## Work required
Reproduce the listing below, switching "Instruction" to "Command" wherever it appears and leaving everything else as it is.

━━━━━━━━

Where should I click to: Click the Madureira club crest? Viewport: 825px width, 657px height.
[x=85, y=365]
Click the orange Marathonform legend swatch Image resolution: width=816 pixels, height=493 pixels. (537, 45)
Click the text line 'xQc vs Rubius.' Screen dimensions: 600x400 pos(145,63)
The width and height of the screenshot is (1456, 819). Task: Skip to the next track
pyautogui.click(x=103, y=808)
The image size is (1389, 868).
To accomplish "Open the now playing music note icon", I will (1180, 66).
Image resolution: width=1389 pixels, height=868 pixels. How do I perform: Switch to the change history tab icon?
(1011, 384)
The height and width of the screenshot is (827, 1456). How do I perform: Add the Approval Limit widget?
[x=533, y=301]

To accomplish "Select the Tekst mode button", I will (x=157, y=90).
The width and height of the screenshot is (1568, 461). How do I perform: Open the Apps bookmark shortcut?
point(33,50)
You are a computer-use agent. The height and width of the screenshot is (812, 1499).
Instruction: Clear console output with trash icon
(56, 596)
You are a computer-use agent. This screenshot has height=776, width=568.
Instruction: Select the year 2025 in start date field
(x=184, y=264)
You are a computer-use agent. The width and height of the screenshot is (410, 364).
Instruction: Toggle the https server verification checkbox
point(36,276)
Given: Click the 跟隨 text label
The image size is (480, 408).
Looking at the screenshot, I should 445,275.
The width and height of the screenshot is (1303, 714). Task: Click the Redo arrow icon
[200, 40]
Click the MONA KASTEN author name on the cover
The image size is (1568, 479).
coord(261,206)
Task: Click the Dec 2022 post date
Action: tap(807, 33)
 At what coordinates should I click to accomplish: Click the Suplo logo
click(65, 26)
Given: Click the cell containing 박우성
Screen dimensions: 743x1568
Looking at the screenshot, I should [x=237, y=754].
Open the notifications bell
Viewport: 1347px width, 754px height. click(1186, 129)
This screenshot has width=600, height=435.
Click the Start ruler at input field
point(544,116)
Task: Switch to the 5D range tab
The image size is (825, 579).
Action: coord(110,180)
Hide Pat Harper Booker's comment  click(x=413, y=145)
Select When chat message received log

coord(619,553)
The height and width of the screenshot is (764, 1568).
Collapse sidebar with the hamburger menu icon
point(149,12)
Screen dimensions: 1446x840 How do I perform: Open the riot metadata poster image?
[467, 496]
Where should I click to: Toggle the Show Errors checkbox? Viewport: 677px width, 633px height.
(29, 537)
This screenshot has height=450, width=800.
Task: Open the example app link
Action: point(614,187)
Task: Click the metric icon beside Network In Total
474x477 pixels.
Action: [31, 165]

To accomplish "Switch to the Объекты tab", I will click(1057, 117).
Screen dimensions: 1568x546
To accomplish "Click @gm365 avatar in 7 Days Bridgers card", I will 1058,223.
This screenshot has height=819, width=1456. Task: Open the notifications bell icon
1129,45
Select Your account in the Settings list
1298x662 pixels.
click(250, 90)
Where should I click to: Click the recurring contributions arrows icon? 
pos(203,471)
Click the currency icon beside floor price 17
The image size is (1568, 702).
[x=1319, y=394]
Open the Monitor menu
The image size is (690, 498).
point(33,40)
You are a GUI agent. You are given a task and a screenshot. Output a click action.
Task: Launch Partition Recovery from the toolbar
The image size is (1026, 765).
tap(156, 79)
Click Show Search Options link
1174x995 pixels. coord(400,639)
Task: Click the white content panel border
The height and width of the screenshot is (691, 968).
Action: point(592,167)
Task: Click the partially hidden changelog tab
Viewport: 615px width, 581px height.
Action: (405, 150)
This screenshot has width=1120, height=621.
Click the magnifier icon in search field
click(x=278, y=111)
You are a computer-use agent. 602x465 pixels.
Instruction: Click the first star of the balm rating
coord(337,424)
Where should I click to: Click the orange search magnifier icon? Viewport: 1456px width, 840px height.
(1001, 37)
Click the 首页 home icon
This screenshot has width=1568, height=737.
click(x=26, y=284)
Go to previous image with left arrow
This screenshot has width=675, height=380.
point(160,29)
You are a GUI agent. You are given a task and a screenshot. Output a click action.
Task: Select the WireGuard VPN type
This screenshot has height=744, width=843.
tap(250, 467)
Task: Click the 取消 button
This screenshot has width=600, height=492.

━━━━━━━━

## Solution below
Where should I click to: Click the Madureira club crest? Viewport: 825px width, 657px height.
[x=85, y=365]
Click the orange Marathonform legend swatch Image resolution: width=816 pixels, height=493 pixels. (537, 45)
Click the text line 'xQc vs Rubius.' Screen dimensions: 600x400 pos(145,63)
The width and height of the screenshot is (1456, 819). Task: Skip to the next track
pyautogui.click(x=103, y=808)
The image size is (1389, 868).
To accomplish "Open the now playing music note icon", I will (1180, 66).
Image resolution: width=1389 pixels, height=868 pixels. How do I perform: Switch to the change history tab icon?
(1011, 384)
The height and width of the screenshot is (827, 1456). How do I perform: Add the Approval Limit widget?
[x=533, y=301]

To accomplish "Select the Tekst mode button", I will (x=157, y=90).
The width and height of the screenshot is (1568, 461). How do I perform: Open the Apps bookmark shortcut?
point(33,50)
You are a computer-use agent. The height and width of the screenshot is (812, 1499).
Command: Clear console output with trash icon
(56, 596)
You are a computer-use agent. This screenshot has height=776, width=568.
Command: Select the year 2025 in start date field
(x=184, y=264)
You are a computer-use agent. The width and height of the screenshot is (410, 364).
Command: Toggle the https server verification checkbox
point(36,276)
Given: Click the 跟隨 text label
The image size is (480, 408).
Looking at the screenshot, I should 445,275.
The width and height of the screenshot is (1303, 714). Task: Click the Redo arrow icon
[200, 40]
Click the MONA KASTEN author name on the cover
The image size is (1568, 479).
coord(261,206)
Task: Click the Dec 2022 post date
Action: tap(807, 33)
 At what coordinates should I click to accomplish: Click the Suplo logo
click(65, 26)
Given: Click the cell containing 박우성
Screen dimensions: 743x1568
Looking at the screenshot, I should [x=237, y=754].
Open the notifications bell
Viewport: 1347px width, 754px height. click(1186, 129)
This screenshot has width=600, height=435.
Click the Start ruler at input field
point(544,116)
Task: Switch to the 5D range tab
The image size is (825, 579).
Action: coord(110,180)
Hide Pat Harper Booker's comment  click(x=413, y=145)
Select When chat message received log

coord(619,553)
The height and width of the screenshot is (764, 1568).
Collapse sidebar with the hamburger menu icon
point(149,12)
Screen dimensions: 1446x840 How do I perform: Open the riot metadata poster image?
[467, 496]
Where should I click to: Toggle the Show Errors checkbox? Viewport: 677px width, 633px height.
(29, 537)
This screenshot has height=450, width=800.
Task: Open the example app link
Action: point(614,187)
Task: Click the metric icon beside Network In Total
474x477 pixels.
Action: [31, 165]

To accomplish "Switch to the Объекты tab", I will click(1057, 117).
Screen dimensions: 1568x546
To accomplish "Click @gm365 avatar in 7 Days Bridgers card", I will 1058,223.
This screenshot has height=819, width=1456. Task: Open the notifications bell icon
1129,45
Select Your account in the Settings list
1298x662 pixels.
click(250, 90)
Where should I click to: Click the recurring contributions arrows icon? 
pos(203,471)
Click the currency icon beside floor price 17
The image size is (1568, 702).
[x=1319, y=394]
Open the Monitor menu
The image size is (690, 498).
point(33,40)
You are a GUI agent. You are given a task and a screenshot. Output a click action.
Task: Launch Partition Recovery from the toolbar
The image size is (1026, 765).
tap(156, 79)
Click Show Search Options link
1174x995 pixels. coord(400,639)
Task: Click the white content panel border
The height and width of the screenshot is (691, 968).
Action: point(592,167)
Task: Click the partially hidden changelog tab
Viewport: 615px width, 581px height.
Action: (405, 150)
This screenshot has width=1120, height=621.
Click the magnifier icon in search field
click(x=278, y=111)
You are a computer-use agent. 602x465 pixels.
Command: Click the first star of the balm rating
coord(337,424)
Where should I click to: Click the orange search magnifier icon? Viewport: 1456px width, 840px height.
(1001, 37)
Click the 首页 home icon
This screenshot has width=1568, height=737.
click(x=26, y=284)
Go to previous image with left arrow
This screenshot has width=675, height=380.
point(160,29)
You are a GUI agent. You are given a task and a screenshot. Output a click action.
Task: Select the WireGuard VPN type
This screenshot has height=744, width=843.
tap(250, 467)
Task: Click the 取消 button
This screenshot has width=600, height=492.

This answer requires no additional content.